Já a presidenta sabichona que não gosta de ser contrariada e, justificada por um suposto estilo pessoal (se ela não tivesse um cargo seria "gênio difícil"), prefere desconsiderar todas as qualificações do comandante do avião oficial porque "não gosta de turbulência". Não é suficiente ter pedido uma ou duas vezes que ele, por favor, tentasse evitar turbulências. É necessário verificar pessoalmente o que ele está fazendo para evitar turbulências. Alternativas como deixar pra lá a turbulência, como ela fazia quando não usava avião oficial, não são mais uma possibilidade. Que tal um calmante para relaxar ou fazer uma terapia para superar o medo de turbulência? Sem chance. Mais fácil mandar porque pode mandar, independente de conhecimento técnico, do ônus para o contribuinte, da qualificação do piloto. E como o cargo do piloto não depende só de qualificações, é fácil arranjar outro que queira ter um salário que supera o da presidenta. O capricho de não arriscar que o suco de laranja respingue no terninho é o que importa. Objetivamente, o observador externo só poderia concluir que a situação é alucinatória. Um Machado de Assis ou um Jorge Luis Borges conseguiriam extrair um bom conto sem precisar exagerar.

Mas no contexto da burocracia brasileira, o que parece surreal torna-se banal. Ainda que seja, talvez, um traço de personalidade de Dilma Roussef, seu comportamento autoritário só é possível porque comportamentos similares sempre foram aceitos, tolerados e comuns desde muito antes de Dilma se tornar presidenta. Se os modelos e práticas profissionais ao seu redor mostram que é possível, e talvez até mais efetivo, ser autoritária, por que se reprimir? Por que mudar? Para quê considerar, respeitar a competência do outro? Mais fácil exigir que seja sempre do meu jeito, sem contestação. De quebra ainda dá uma publicidade gratuita para o governo.

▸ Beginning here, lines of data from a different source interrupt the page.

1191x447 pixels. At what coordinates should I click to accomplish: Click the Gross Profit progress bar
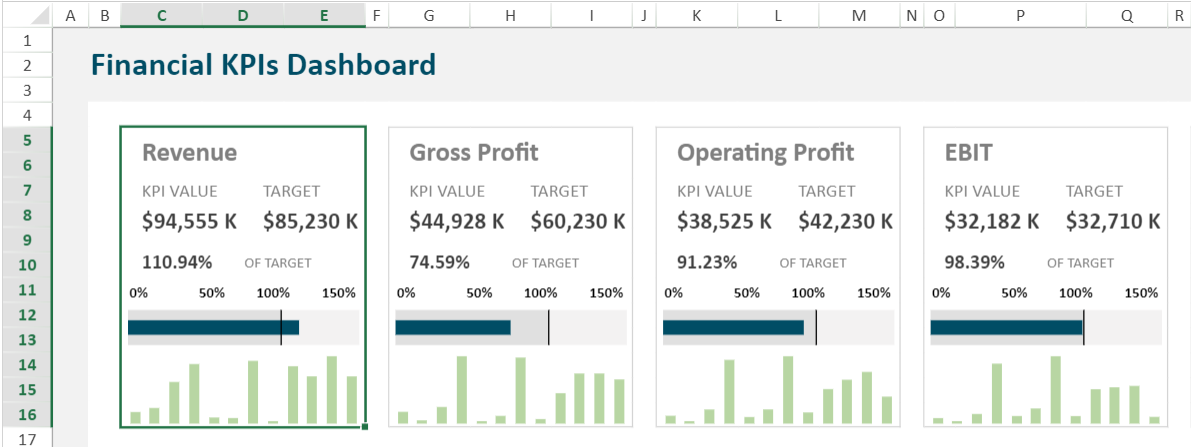tap(453, 328)

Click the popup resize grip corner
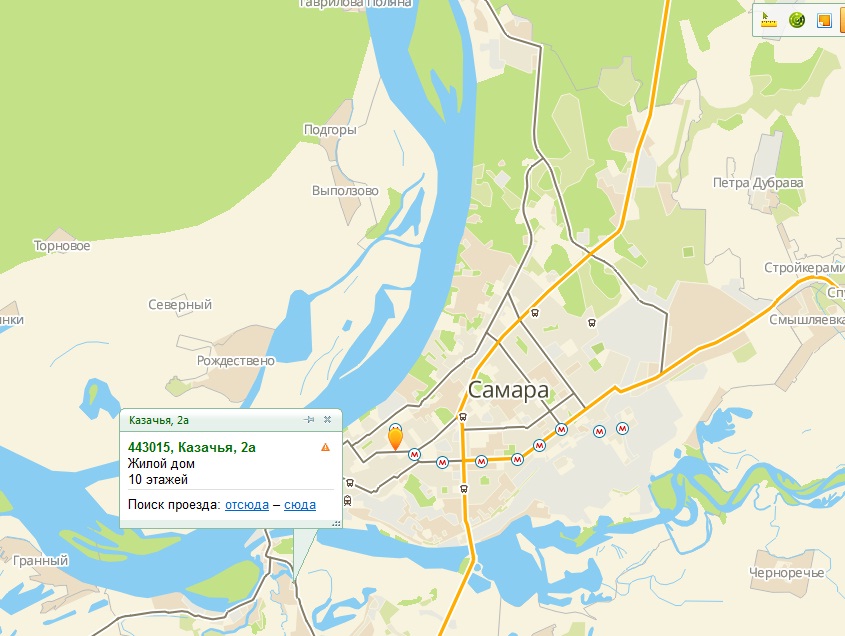(x=336, y=523)
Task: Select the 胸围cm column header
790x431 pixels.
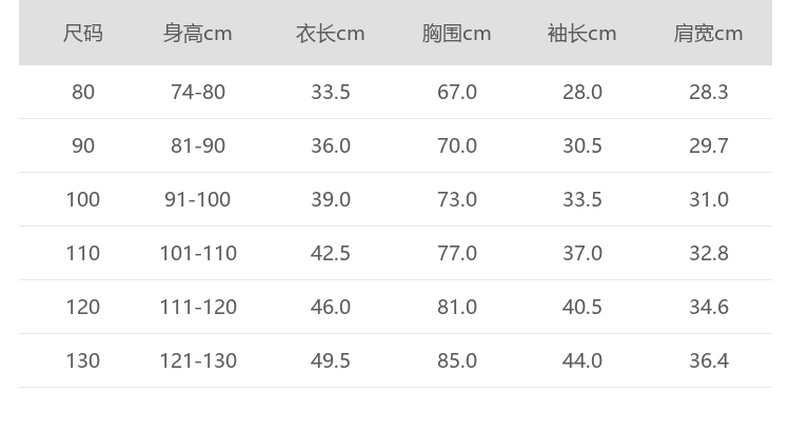Action: [x=457, y=34]
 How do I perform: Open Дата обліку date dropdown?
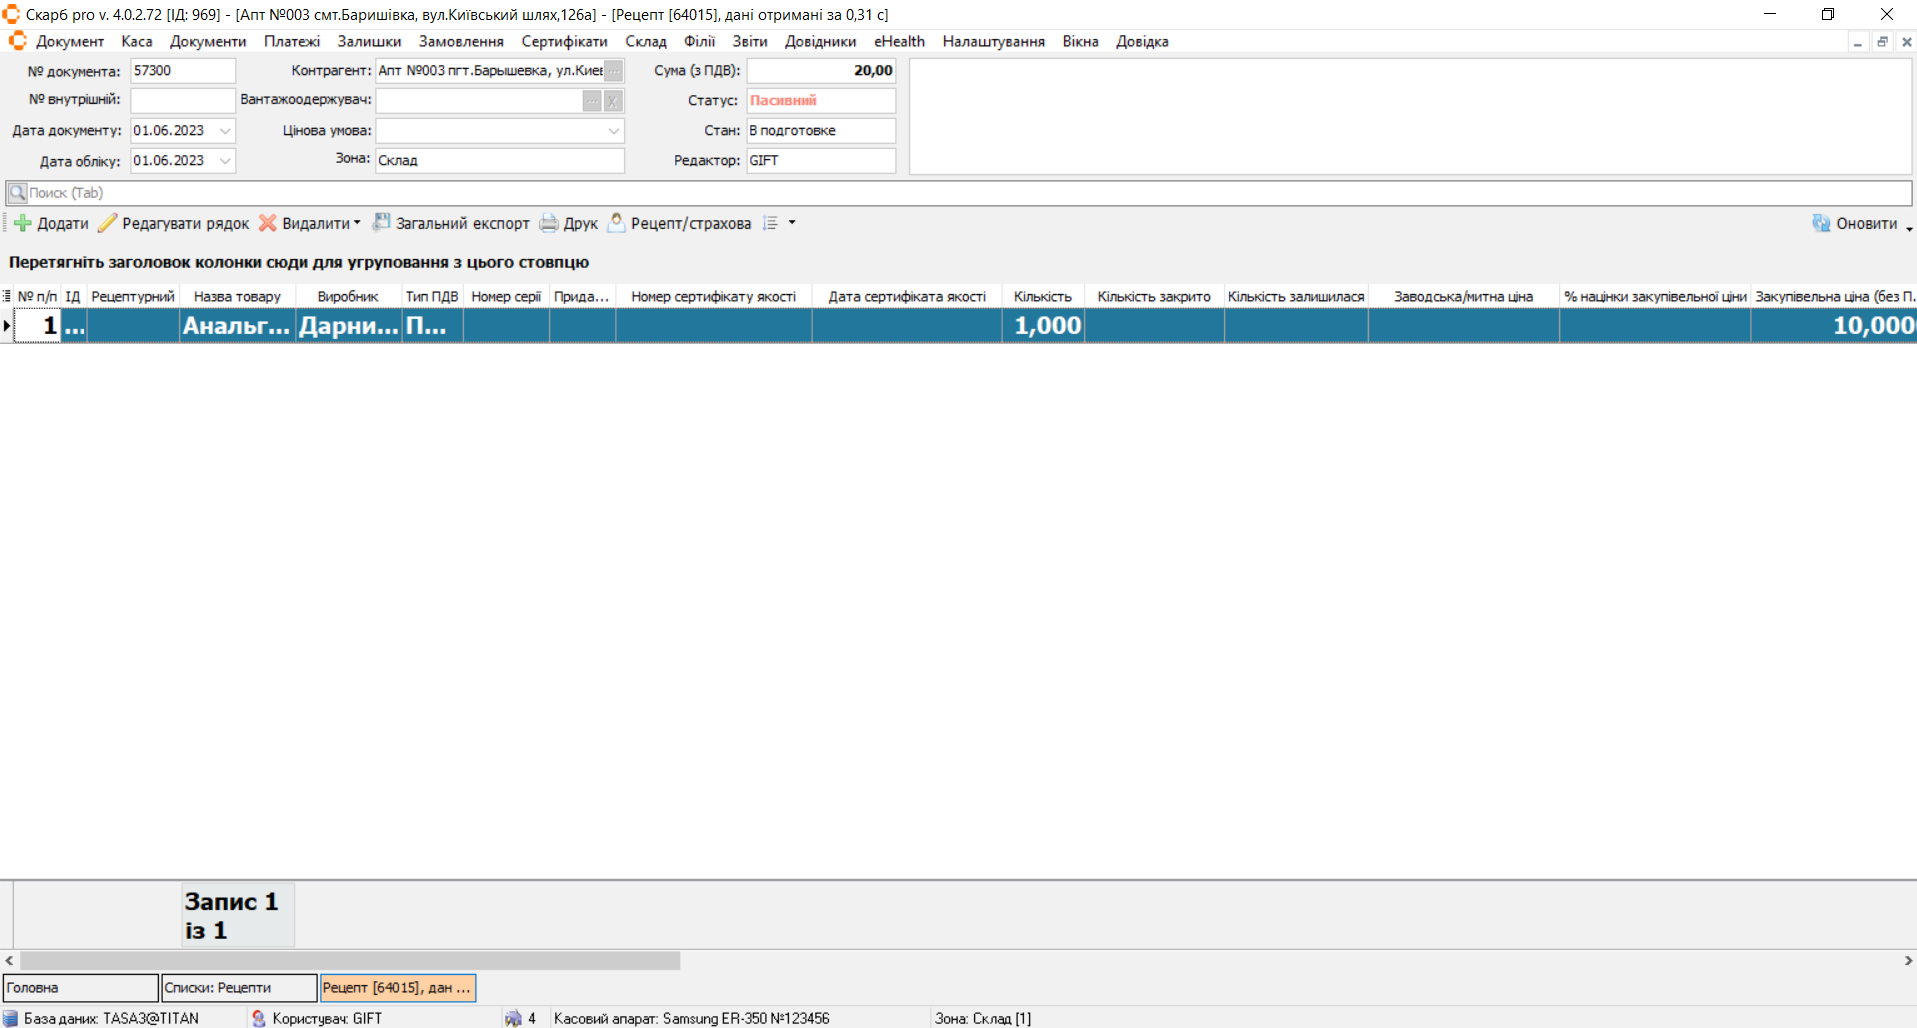pyautogui.click(x=225, y=161)
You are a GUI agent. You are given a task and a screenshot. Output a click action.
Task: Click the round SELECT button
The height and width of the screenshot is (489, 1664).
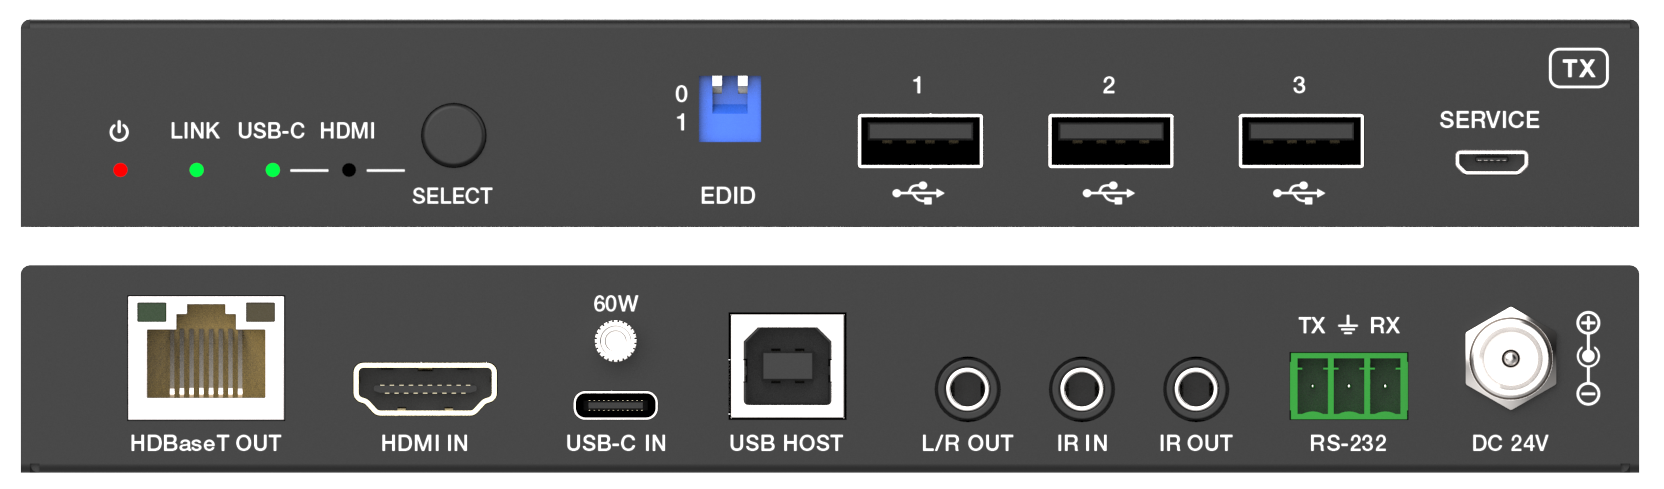[453, 135]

Transparência pública, accountability, gestão para resultados, meritocracia. Tudo gracinha e super-duper moderno. Dá a aparência que o o Estado brasileiro está mais profissional. Talvez o contribuinte até acredite. Mas nas relações de trabalho, o que acontece, e que se espera que aconteça, é secretária servir café e marcar consulta médica particular, motorista levar esposa de juiz ao shopping com carro do tribunal, secretário de estado usar carro oficial para ir à academia, juiz morar em apartamento funcional de mais de 400 metros quadrados. O que importa, que dá resultado, são os favores prestados e cobrados, os privilégios do cargo. A hierarquia, mesmo entre os servidores civis, ainda é vista como uma relação entre patrão e empregado, não como de colaboradores com diferentes responsabilidades e que trabalham pelo bem público. Um ditado idiótico, e repetida ad nauseam na administração pública brasileira, sintetiza essa tradição: "Manda quem pode, obedece quem tem juízo".

Imagino que tipo de revolução precisará ocorrer no Brasil para que as relações de poder não sejam abusivas. No meu idealismo, sonho com uma revolução da massa dos servidores públicos que não mais aceitam a hierarquia tradicional, as arbitrariedades, o sistema da troca de favor, do jeitinho para o amigo do rei. Uma Revolução pacífica com as armas substituídas por carimbos (tinta vermelha?).

Mas a realidade é que a arma do status quo para se manter é muito mais poderosa: dinheiro. Há cargos comissionados o bastante na administração federal para comprar cumplicidade: seja para os que ocupam os cargos, sejam para aqueles que desejam ocupar os cargos. O dinheiro, mesmo temporário, compra idealismo, compra vontade de mudança, compra silêncio.

E nunca muda? Talvez mude. Devagar. Por pressões externas, por atos isolados e até mudança cultural. Mas a vida é curta e imprevisível. Esperar cansa, é tedioso.

Então eu esperneio, discordo e critico. Lembro que estar vivo é uma improbabilidade estatística. Que o improvável também acontece*. E tentar mudar pode ser divertido, ainda que desajuizado.

Meu cabelo tá quase lá!

* Não me interpretem como um defensor da loteria. Só jogue na mega-sena se você deseja pagar mais imposto.